═══ Provided material
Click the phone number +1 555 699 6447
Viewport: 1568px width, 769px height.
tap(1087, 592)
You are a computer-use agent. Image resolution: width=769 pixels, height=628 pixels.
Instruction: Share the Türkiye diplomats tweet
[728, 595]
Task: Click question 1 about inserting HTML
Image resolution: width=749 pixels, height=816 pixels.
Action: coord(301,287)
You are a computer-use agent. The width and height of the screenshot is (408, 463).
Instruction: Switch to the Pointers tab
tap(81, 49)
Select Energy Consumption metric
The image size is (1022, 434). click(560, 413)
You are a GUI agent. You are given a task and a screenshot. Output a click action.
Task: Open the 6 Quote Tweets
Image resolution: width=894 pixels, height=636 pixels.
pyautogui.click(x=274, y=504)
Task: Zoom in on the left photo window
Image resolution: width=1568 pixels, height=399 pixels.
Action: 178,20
══════
═══ Provided material
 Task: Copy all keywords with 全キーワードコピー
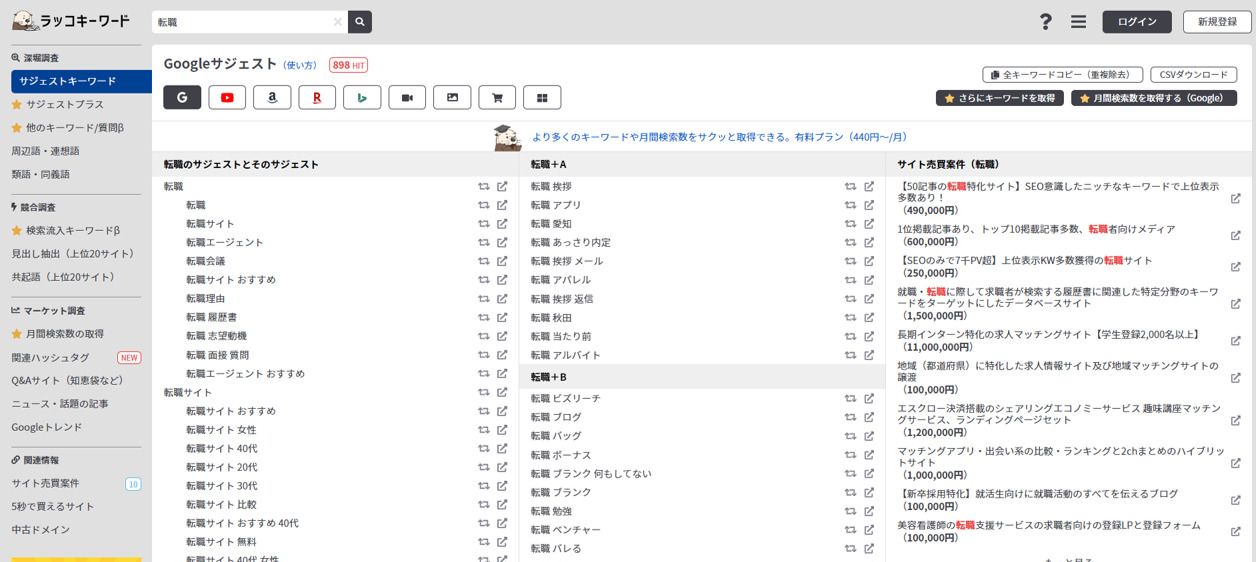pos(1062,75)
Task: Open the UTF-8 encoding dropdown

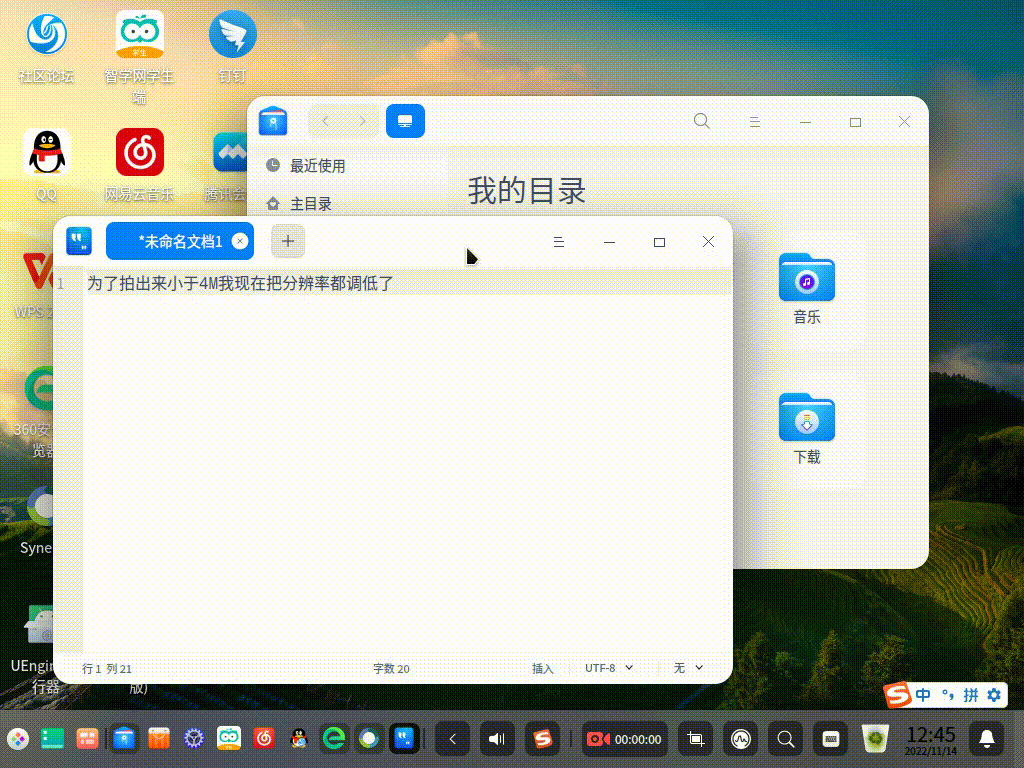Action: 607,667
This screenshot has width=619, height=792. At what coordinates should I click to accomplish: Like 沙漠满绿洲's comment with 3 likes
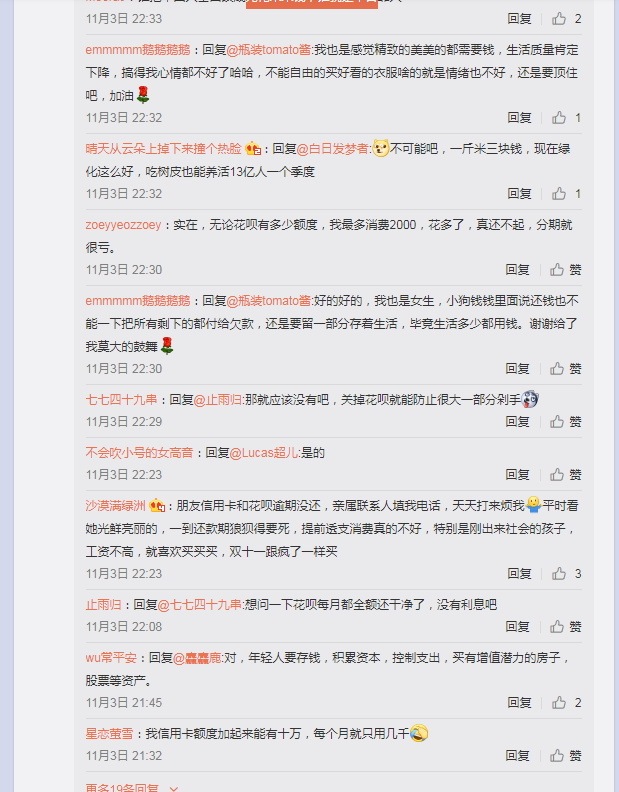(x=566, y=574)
══════
═══ Provided material
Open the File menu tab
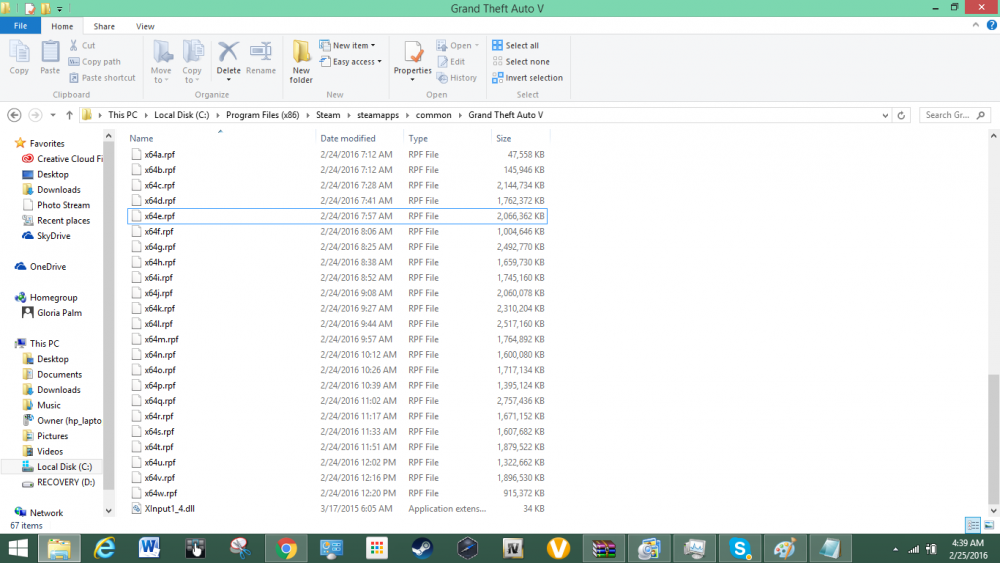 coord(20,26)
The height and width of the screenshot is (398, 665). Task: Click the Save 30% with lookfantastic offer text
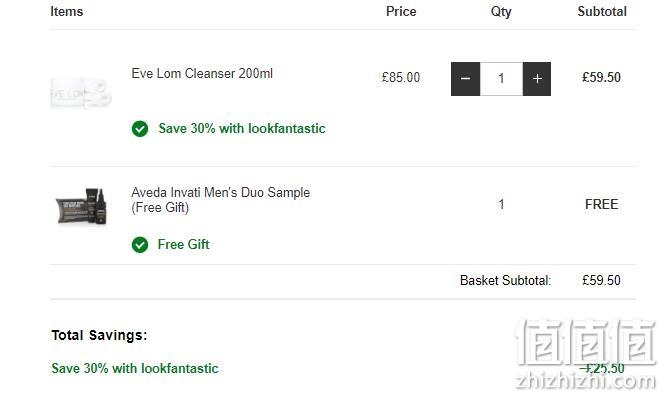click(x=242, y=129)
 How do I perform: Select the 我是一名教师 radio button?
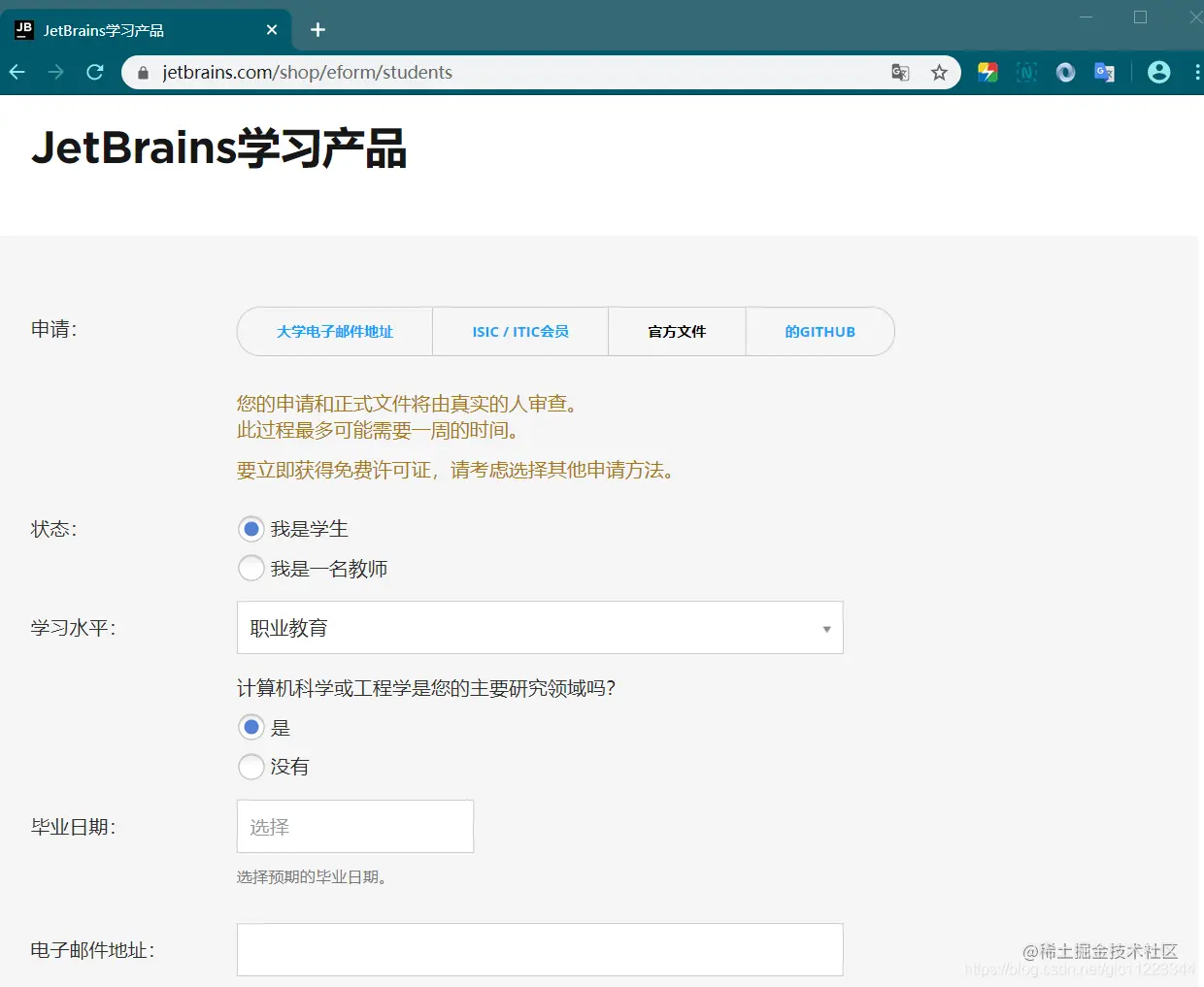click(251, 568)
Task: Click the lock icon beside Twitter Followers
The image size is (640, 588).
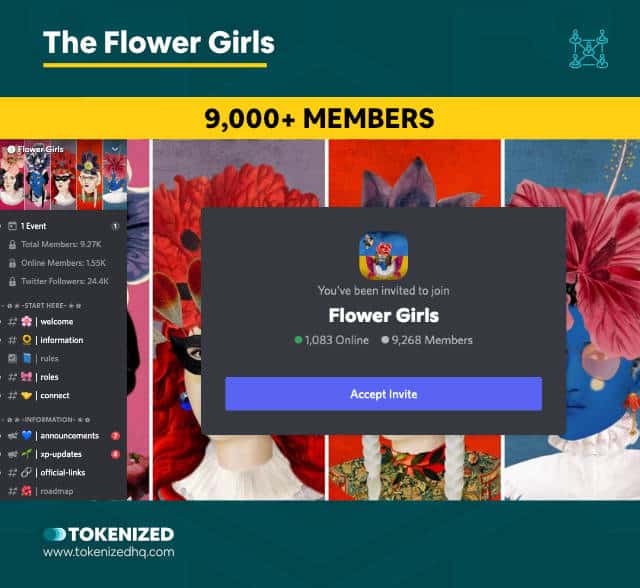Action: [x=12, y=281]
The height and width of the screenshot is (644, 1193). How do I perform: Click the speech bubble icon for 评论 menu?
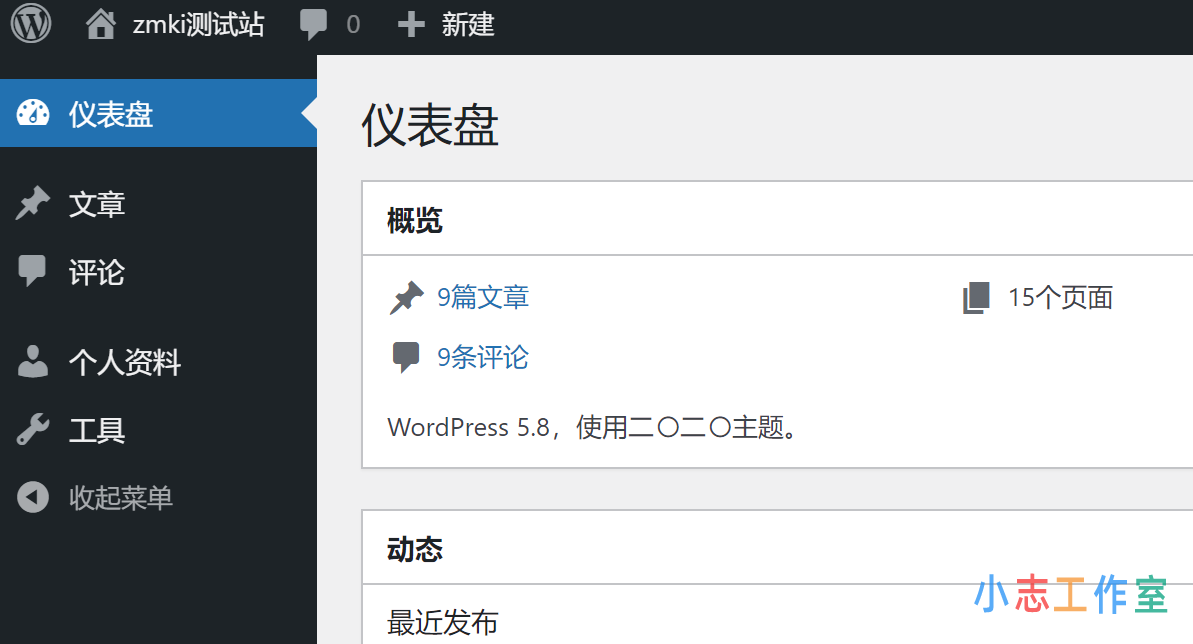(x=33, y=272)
══════
All that belongs in your answer is the stretch of entries above from the line with "You are a computer-use agent. Image" through the line with "Task: Zoom in on the left photo window", printed exactly.

You are a computer-use agent. Image resolution: width=769 pixels, height=628 pixels.
Instruction: Share the Türkiye diplomats tweet
[728, 595]
Task: Click question 1 about inserting HTML
Image resolution: width=749 pixels, height=816 pixels.
Action: coord(301,287)
You are a computer-use agent. The width and height of the screenshot is (408, 463).
Instruction: Switch to the Pointers tab
tap(81, 49)
Select Energy Consumption metric
The image size is (1022, 434). click(560, 413)
You are a GUI agent. You are given a task and a screenshot. Output a click action.
Task: Open the 6 Quote Tweets
Image resolution: width=894 pixels, height=636 pixels.
pyautogui.click(x=274, y=504)
Task: Zoom in on the left photo window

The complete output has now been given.